Power spectral density

The power spectral density $S_{xx}$ is the Fourier transform of the autocorrelation $R_{xx}$ of a wide-sense stationary process $x$.

For CT process $x(t)$:

$$S_{xx}(j\omega) \leftrightarrow R_{xx}(\tau)$$

For DT process $x[n]$:

$$S_{xx}(e^{j\Omega}) \leftrightarrow R_{xx}[m]$$

Instantaneous power is defined:

$$x^2(t)$$

The expectation of instant power is the autocorrelation with zero time shift:

$$E[x^2(t)] = R_{xx}(0)$$

The expectation of instantaneous power can be written in terms of the power spectral density:

$$E[x^2(t)] = R_{xx}(0) = \frac{1}{2\pi} \int_{-\infty}^{\infty} S_{xx}(j\omega) d\omega$$

Therefore, $S_{xx}$ describes how instantaneous power is distributed across frequency.

Consider a process $y$, which is the WSS process $x$ filtered by a function $h$:

$$y(t) = (h \ast x)(t)$$

Then, the PSD of this new process is:

$$S_{yy}(j\omega) = \left|H(j\omega)\right|^2 S_{xx}(j\omega)$$

Fluctuation spectral density is the power spectral density of the fluctuation of a process from its mean.

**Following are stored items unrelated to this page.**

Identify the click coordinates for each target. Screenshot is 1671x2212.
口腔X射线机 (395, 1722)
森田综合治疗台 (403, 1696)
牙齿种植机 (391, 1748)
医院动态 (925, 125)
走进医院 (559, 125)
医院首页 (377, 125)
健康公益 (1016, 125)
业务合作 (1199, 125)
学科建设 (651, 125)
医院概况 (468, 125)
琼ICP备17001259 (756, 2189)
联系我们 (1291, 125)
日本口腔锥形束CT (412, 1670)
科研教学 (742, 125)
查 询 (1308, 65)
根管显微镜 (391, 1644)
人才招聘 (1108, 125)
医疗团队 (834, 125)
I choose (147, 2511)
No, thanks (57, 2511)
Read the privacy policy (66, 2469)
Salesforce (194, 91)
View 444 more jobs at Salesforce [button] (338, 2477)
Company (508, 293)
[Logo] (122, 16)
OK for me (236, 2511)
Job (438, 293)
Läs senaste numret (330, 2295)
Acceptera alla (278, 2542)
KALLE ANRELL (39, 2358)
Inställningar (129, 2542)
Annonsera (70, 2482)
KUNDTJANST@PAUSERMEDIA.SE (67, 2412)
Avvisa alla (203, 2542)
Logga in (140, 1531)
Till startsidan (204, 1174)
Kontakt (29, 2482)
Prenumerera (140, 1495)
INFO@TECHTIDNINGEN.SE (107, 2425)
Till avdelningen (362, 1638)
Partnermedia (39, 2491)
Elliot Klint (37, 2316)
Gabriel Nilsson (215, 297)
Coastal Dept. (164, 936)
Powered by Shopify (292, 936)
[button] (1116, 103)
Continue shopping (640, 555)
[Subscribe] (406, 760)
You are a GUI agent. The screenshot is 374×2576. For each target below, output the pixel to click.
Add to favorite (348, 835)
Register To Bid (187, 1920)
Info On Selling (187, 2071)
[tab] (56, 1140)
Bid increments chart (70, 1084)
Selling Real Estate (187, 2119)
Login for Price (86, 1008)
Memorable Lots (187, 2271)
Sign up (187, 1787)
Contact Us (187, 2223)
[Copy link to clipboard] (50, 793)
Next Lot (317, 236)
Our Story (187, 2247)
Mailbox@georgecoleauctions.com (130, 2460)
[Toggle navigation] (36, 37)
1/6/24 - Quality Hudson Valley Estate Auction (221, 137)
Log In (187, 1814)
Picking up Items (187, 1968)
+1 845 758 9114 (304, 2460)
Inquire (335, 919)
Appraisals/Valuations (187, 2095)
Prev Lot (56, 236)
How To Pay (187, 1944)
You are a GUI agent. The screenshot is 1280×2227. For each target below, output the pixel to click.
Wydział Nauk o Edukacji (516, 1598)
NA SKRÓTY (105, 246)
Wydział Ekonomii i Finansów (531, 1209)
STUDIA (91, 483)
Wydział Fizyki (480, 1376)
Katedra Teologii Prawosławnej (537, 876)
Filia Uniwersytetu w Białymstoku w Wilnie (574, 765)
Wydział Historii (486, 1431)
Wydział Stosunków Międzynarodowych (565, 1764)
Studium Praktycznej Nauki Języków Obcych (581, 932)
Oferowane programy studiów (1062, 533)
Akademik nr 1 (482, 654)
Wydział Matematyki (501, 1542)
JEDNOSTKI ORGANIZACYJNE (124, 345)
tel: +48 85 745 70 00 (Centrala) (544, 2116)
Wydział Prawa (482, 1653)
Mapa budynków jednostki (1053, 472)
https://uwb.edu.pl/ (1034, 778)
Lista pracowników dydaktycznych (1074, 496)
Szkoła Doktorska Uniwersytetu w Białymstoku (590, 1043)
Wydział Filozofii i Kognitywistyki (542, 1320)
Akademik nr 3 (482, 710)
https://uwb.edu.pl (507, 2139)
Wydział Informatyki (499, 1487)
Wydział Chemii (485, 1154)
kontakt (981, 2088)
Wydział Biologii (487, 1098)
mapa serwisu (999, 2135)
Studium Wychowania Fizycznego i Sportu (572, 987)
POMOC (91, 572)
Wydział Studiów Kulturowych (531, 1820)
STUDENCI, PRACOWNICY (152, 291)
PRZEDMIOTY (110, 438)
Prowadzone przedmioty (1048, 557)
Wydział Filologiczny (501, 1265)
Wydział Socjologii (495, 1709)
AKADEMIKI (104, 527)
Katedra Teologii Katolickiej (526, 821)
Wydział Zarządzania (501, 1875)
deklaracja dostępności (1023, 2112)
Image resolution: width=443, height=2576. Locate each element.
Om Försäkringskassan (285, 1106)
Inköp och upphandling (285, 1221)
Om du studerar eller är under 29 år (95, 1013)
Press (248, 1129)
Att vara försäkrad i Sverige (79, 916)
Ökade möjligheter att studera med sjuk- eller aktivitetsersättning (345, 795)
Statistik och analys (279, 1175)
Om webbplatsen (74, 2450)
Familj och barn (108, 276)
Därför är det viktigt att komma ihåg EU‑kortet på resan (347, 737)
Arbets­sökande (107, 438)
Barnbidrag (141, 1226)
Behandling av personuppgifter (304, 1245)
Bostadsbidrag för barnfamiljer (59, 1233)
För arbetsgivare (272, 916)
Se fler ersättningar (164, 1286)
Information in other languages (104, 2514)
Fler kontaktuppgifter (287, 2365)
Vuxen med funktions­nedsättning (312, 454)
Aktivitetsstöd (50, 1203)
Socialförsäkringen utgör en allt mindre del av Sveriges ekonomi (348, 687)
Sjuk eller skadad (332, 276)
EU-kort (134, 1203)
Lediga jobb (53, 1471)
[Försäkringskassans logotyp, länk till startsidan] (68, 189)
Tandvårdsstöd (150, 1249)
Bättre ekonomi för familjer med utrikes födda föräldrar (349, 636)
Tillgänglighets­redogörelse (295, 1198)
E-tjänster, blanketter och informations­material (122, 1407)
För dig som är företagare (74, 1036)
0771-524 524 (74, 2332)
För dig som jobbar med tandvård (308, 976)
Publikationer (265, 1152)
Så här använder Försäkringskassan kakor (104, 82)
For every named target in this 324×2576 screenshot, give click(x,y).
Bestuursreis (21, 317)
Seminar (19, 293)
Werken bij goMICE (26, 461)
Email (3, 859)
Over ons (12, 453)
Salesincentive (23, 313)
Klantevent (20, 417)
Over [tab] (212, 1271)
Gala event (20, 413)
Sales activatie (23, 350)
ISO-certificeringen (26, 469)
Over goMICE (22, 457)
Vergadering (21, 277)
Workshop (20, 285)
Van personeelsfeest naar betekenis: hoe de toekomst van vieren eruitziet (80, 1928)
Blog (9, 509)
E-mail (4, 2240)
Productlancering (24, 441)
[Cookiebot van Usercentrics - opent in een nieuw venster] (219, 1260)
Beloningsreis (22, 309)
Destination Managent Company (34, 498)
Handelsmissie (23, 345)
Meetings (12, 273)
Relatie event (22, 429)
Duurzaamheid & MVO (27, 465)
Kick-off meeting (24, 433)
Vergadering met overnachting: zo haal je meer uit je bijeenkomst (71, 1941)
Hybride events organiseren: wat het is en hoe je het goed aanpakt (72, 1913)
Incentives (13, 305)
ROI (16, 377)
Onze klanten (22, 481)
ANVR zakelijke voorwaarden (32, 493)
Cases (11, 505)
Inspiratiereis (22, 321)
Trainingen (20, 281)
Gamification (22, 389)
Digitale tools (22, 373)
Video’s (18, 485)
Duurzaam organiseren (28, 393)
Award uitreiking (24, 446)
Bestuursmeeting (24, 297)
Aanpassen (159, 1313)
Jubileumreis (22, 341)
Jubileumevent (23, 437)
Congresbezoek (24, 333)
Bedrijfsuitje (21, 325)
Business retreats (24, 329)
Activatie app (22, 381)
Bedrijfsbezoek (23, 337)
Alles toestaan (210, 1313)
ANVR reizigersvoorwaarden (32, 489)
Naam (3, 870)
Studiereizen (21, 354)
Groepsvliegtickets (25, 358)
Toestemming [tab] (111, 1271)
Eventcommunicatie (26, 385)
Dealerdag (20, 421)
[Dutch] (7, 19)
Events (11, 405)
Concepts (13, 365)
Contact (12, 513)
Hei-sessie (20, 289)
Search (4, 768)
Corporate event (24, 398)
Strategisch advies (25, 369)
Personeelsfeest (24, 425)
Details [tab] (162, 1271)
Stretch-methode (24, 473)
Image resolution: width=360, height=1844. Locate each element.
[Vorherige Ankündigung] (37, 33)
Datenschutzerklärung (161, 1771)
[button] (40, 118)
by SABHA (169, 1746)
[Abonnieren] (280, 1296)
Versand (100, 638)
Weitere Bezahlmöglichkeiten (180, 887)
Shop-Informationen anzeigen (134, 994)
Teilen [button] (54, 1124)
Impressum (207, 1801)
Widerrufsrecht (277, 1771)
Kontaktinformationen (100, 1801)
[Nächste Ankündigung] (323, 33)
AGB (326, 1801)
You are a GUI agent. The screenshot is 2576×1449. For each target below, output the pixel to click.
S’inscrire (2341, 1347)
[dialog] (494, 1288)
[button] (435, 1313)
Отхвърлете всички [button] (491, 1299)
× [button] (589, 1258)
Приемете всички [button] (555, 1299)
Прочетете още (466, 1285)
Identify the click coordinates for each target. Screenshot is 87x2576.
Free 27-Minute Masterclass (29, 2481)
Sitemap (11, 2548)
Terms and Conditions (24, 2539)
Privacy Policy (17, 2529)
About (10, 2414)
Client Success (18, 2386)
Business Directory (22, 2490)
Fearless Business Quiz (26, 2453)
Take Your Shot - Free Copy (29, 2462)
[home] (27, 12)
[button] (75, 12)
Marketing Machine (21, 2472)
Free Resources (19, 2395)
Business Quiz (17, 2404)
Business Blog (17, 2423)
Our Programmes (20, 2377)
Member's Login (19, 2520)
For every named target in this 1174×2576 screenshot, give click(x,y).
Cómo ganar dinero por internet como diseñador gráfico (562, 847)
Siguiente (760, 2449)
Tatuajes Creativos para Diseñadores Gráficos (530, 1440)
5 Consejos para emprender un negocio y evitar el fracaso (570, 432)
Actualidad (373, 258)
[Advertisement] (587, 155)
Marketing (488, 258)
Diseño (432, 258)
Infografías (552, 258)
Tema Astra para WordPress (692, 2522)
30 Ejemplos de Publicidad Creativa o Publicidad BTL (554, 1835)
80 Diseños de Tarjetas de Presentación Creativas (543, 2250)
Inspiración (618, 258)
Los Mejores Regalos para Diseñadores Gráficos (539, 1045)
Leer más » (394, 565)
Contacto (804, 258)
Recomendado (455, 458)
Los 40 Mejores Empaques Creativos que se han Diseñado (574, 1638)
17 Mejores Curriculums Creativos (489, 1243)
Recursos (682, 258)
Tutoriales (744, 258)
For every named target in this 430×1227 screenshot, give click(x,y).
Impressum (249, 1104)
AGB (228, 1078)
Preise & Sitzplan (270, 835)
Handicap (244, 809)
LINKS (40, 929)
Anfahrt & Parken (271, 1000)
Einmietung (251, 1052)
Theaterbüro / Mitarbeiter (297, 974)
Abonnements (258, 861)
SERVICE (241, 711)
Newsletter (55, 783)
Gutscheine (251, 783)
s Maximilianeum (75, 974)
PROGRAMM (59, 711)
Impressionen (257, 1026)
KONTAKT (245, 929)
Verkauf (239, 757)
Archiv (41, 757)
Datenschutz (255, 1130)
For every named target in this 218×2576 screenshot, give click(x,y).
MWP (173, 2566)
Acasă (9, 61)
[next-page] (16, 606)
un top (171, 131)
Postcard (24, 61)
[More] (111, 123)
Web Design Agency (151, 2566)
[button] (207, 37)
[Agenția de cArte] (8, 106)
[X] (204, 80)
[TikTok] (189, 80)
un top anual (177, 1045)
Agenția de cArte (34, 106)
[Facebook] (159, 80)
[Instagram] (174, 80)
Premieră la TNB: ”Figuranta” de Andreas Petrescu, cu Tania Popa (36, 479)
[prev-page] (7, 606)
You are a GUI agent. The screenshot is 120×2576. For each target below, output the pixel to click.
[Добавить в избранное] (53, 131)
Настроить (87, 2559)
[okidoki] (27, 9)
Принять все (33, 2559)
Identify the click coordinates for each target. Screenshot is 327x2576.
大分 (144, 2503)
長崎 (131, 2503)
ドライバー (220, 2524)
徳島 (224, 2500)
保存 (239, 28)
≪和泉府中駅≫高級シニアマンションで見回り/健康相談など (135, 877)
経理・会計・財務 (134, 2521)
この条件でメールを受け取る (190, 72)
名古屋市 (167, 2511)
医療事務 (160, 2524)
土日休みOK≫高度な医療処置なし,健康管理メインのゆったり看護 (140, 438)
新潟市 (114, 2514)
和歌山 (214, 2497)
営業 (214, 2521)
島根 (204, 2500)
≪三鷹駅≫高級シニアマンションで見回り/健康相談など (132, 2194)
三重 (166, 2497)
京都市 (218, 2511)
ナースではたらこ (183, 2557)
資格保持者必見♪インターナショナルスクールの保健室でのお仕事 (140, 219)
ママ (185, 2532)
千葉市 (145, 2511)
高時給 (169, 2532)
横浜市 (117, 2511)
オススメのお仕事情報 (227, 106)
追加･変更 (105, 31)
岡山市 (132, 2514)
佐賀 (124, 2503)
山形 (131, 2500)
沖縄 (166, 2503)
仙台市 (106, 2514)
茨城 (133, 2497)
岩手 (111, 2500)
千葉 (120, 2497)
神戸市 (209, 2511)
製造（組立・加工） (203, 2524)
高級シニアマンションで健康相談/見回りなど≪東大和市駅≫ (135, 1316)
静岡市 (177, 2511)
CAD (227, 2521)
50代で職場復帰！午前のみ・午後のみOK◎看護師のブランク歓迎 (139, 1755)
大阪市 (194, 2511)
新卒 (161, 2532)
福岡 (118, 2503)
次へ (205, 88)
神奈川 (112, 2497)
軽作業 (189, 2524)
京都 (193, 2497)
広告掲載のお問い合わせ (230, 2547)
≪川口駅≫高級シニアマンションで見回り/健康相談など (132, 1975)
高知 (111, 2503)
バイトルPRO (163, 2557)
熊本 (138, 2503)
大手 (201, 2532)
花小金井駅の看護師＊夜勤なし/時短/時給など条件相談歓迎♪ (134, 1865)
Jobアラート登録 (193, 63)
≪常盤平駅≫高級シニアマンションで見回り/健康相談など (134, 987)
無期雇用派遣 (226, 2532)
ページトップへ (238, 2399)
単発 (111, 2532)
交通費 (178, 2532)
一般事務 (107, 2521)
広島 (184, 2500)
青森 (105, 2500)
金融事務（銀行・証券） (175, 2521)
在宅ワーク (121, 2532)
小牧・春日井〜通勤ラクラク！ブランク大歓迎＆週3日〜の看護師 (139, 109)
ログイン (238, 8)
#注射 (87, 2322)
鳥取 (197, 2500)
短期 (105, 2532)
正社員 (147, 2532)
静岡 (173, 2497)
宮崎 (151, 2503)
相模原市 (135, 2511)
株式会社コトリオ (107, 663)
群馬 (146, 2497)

In other words, it is the Fourier transform of autocovariance.

$$C_xx[m] \leftrightarrow D_{xx}(e^{j\Omega})$$ $$C_xx(\tau) \leftrightarrow D_{xx}(j\omega)$$

A white process has a flat power spectral density. For a white process $x(t)$:

$$S_{xx}(j\omega) = k, -\infty \lt \omega \lt \infty$$

Let $x(t)$ be a random process. Window this signal between $-T$ and $T$ to obtain $x_T(t)$. $x_T(t)$ can also be written as:

$$x_T(t) = w_T(t)x(t)$$

where $w_T(t) = 1$ for $|t| < T$ and $0$ otherwise.

The energy spectral density (ESD) is the square of the Fourier transform of the windowed signal $x_T(t)$:

$$\left| X_T(j\omega) \right|^2$$

The ESD has units “energy/Hz.”

The periodogram is defined by the ESD divided by the time interval $2T$.:

$$\frac{1}{2T} \left| X_T(j\omega) \right|^2$$

The periodogram has units “power/Hz.”

The limit of the expectation of the periodogram as $T \to \infty$ is the power spectral density:

$$S_{xx}(j\omega) = \lim_{T \to \infty} \frac{1}{2T} E[|X_T(j\omega)|^2]$$

This result is the Einstein-Wiener-Khinchin theorem.

Spectral estimation is estimating power spectral density $S_{xx}(j\omega)$ or cross spectral density $S_{xy}(j\omega)$ from experimental or simulated data.

To do this, we replace the expectation $E[|X_T(j\omega)|^2]$ in the previous section with the average over many iterations from experiments or simulations.